Task instructions: Work out the number of lines below containing the word "sidebar" and give nothing besides it.

Input data:
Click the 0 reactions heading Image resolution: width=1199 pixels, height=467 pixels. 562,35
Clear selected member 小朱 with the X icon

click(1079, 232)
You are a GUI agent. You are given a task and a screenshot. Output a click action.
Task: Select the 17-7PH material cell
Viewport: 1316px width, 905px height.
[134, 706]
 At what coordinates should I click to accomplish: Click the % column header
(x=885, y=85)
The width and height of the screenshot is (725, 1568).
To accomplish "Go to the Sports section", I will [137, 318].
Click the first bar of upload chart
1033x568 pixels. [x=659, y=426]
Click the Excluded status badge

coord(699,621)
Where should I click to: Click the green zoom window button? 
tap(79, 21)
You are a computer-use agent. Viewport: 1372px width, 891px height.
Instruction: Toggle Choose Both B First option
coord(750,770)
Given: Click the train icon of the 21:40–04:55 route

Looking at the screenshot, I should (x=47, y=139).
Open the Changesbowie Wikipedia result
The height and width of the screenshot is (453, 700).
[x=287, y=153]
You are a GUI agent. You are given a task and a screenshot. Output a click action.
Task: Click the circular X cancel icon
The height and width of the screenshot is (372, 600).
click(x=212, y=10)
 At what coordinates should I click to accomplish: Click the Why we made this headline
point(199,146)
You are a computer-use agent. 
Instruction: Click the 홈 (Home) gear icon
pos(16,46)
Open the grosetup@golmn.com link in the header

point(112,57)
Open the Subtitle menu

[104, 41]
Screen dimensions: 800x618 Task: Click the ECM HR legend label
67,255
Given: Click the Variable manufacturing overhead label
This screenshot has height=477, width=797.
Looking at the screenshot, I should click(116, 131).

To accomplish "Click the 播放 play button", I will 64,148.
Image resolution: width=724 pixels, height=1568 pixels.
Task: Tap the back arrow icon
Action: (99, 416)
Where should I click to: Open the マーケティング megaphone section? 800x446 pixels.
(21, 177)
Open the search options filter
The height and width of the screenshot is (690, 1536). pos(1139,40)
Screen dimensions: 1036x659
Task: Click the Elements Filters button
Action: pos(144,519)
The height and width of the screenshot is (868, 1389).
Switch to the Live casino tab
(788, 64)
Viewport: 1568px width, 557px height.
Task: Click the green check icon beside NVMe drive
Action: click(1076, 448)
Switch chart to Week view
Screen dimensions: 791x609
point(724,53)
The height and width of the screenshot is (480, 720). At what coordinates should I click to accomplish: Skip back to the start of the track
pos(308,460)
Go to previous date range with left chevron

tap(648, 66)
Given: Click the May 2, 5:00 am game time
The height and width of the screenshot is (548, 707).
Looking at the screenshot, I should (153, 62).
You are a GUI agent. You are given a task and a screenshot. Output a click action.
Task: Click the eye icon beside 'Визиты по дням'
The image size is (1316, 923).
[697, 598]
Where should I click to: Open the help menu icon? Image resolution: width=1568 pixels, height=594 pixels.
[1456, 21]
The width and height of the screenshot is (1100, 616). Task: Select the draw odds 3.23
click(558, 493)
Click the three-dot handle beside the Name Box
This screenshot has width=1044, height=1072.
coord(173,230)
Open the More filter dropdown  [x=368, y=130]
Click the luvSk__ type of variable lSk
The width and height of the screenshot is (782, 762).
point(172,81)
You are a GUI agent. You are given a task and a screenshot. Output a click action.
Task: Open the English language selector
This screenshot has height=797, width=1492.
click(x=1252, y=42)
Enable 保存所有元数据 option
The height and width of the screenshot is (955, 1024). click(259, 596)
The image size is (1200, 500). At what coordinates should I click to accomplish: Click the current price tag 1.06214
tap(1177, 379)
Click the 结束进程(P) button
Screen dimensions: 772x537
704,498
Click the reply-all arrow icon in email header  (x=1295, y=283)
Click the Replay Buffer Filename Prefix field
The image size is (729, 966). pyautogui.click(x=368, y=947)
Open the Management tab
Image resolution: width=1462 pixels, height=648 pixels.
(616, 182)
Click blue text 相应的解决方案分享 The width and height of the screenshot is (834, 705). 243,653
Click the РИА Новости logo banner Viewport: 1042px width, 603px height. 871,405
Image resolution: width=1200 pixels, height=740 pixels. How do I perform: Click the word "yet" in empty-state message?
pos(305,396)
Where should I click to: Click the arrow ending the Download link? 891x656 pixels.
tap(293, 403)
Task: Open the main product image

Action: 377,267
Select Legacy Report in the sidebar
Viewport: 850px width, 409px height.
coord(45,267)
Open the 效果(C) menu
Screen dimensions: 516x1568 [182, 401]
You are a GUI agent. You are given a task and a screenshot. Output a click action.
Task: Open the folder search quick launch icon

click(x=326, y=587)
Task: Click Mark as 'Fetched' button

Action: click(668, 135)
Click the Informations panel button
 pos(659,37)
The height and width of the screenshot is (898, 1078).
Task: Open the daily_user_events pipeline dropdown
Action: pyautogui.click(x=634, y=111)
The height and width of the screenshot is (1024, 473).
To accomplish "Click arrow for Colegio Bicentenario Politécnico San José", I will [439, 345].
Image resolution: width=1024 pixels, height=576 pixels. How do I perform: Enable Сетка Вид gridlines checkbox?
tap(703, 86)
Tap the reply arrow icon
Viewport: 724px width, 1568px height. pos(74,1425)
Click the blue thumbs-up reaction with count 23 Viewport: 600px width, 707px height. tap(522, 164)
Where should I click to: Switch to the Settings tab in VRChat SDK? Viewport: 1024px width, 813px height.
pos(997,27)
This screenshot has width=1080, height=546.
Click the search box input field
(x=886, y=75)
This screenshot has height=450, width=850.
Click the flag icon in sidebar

Reply: 2